ん? ちょっと待てよ。ジルバ王の件、使えないか?
とりあえず、話してみるか。
「そちらの希望はわかった。ちょっと考えさせてくれ。実行するにしても色々調整しないといけない」
「それは理解している。返事はできるだけ早いほうがいいのはわかっていると思う」
「で、俺の方からの用事もすませたい。いいか?」
「ああ、構わない」
ということで、外務省の件を話すと、すんなり受け入れられて、この外務省設立案を話し合う会議の時にライト・リヴァイヴが聖剣が使えることのお披露目をと言ってきた。
「まあ、ありだな。と、それにジルバ王から親書を預かってる。同じように相談事があるらしくてな。先によってきた。

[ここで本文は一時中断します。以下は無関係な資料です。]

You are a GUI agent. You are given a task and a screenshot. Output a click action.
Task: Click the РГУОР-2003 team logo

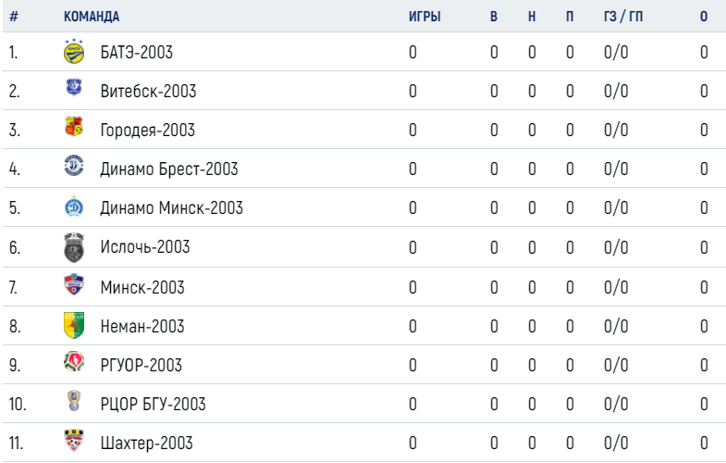74,362
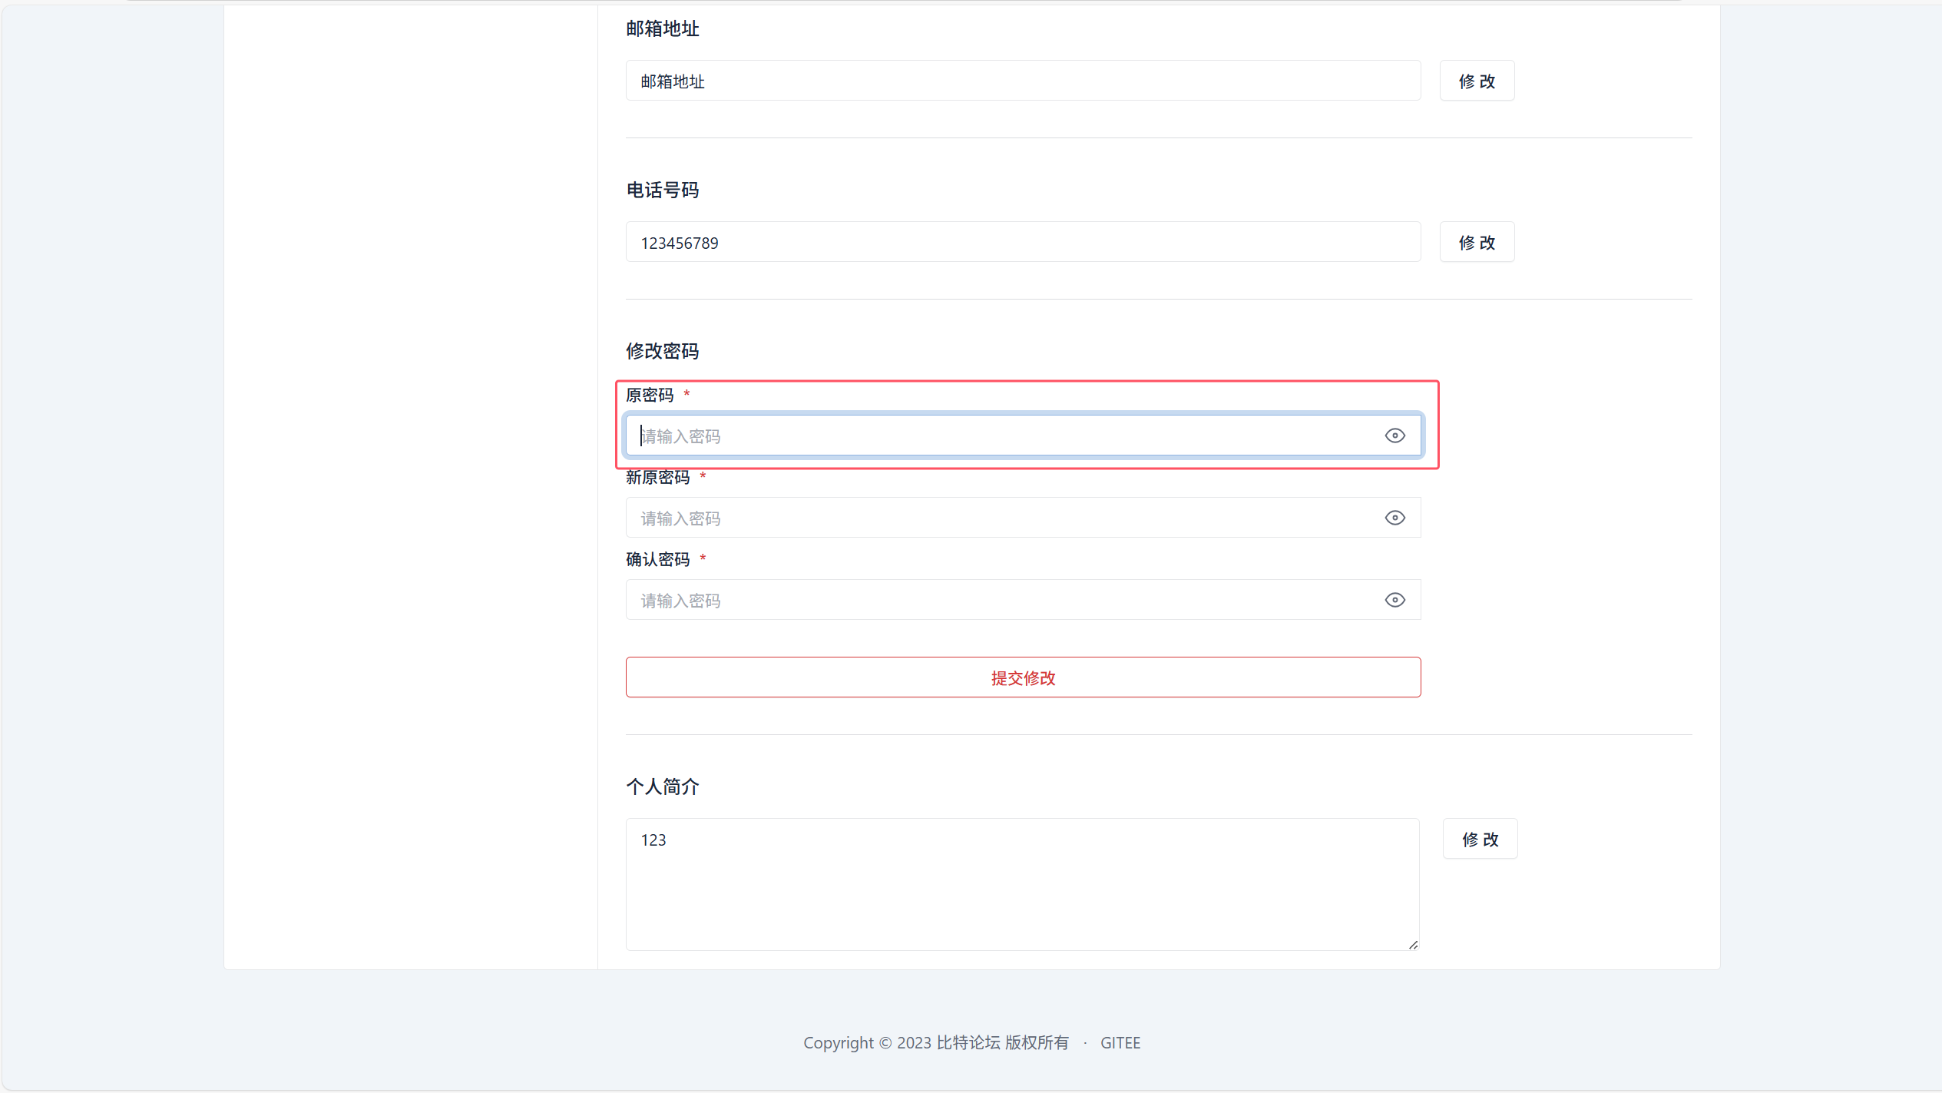Viewport: 1942px width, 1093px height.
Task: Toggle the eye icon in 确认密码 field
Action: click(x=1394, y=600)
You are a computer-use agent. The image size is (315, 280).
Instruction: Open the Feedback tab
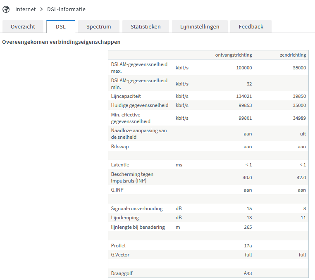[251, 26]
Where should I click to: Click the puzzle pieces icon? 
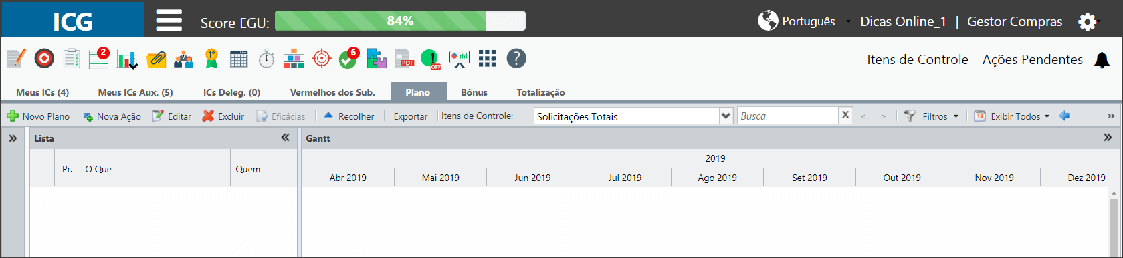point(377,59)
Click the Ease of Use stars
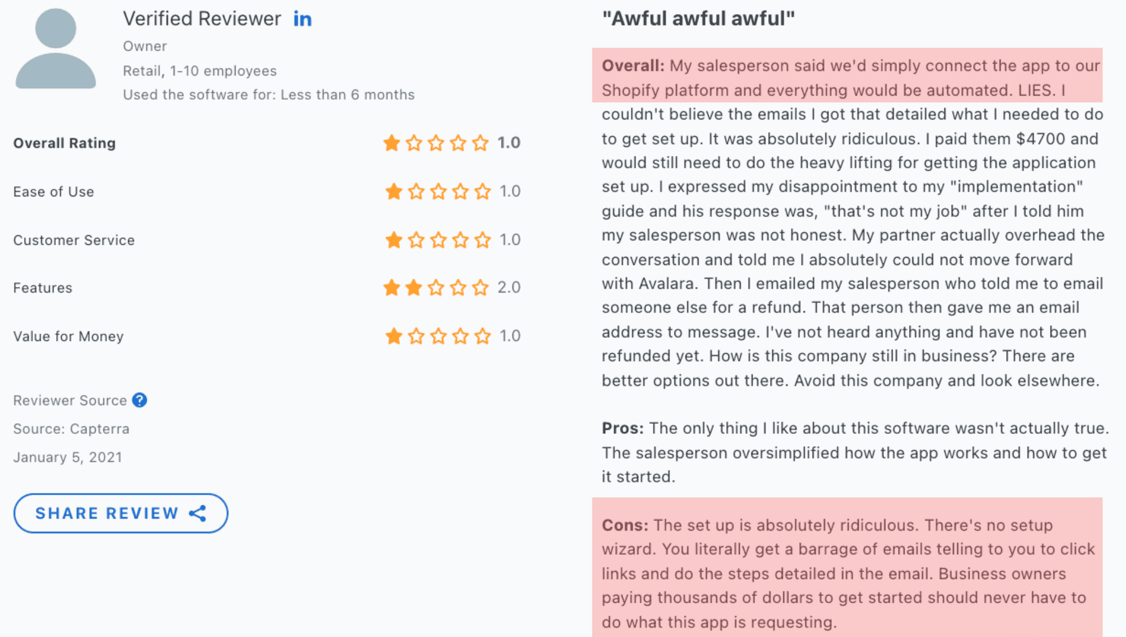Viewport: 1126px width, 637px height. [x=438, y=191]
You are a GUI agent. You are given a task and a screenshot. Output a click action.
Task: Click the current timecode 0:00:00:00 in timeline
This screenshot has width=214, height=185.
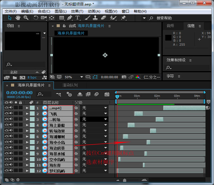pyautogui.click(x=19, y=93)
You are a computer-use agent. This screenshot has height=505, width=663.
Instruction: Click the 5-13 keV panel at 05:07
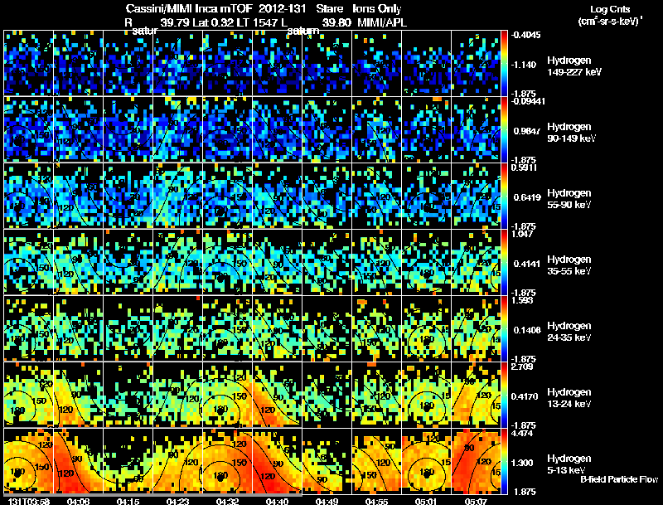coord(476,461)
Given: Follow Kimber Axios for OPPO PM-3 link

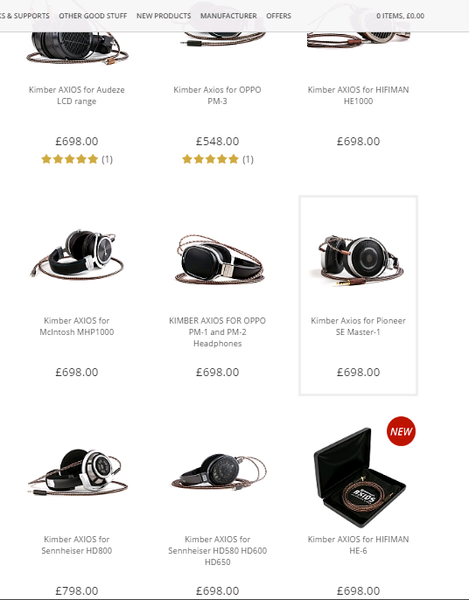Looking at the screenshot, I should [x=218, y=95].
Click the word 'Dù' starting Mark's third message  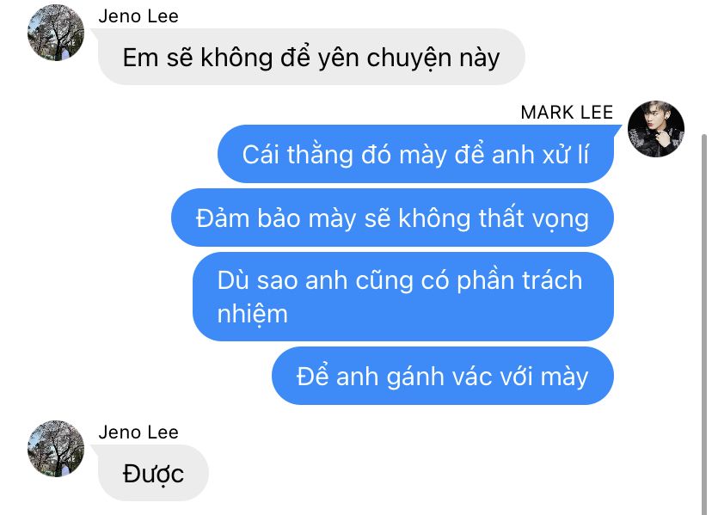click(x=233, y=279)

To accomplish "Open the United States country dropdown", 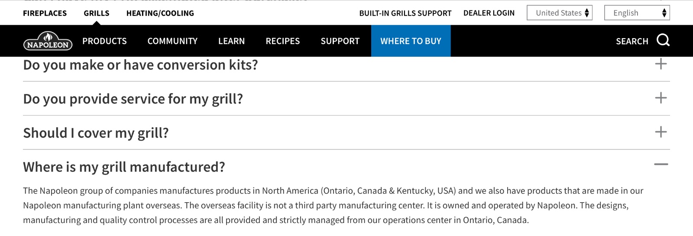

まあ、先と言われると少し不安があるだろうが、最近、小国と揉めている件だよ。知っているだろう?」
俺がそういいつつ、ジルバ王の親書を渡す。
「ああ。あの件か。知っている。……ふむふむ。あのジルバ王がてこずっているか。まあ、量産型の魔剣があればな」
「やっぱり、そっちも知っているのか」
「小国を虐げる為ともなれば、横槍でも入れようかと思っていたが、こちらでも調べてみると、魔剣の量産品を持って暴れているようでな。手を出す気はない。親書をしたためるから、ジルバ王に渡してくれ」
「了解」
どうやら、小国が魔剣の量産品を持っているのは間違いないようだな。
ジルバ王が嘘をついている可能性も考慮してたが、そこまで馬鹿じゃなかったか。
「とりあえず、エナーリアの希望を相談ついでに他の国にもそれとなく伝えてみる」
「おお。それは助かる。ユキ殿から言ってもらえれば、手間が省けるからな」
そんな感じで、エナーリアでの話し合いは終わったが……。
「なんか、仕事が増えていないか?」
「まあまあ、ただお手紙と伝言を伝えるだけですし」
「いつもやっていることより楽ですよー」
「まあ、外交や政務というモノはそういうモノではないでしょうか?」
「ん。やってもやっても終わらない。でも頑張る」
と、ジェシカたちに慰められた。
食っちゃ寝生活は遠いなー。
ジルバ、エナーリア共に、ユキが原因というわけでもないが、色々関わっている問題が存在している。
ライトさんとか覚えてるかな?
剣を交えるどころか、戦車砲の余波で死にかけた子です。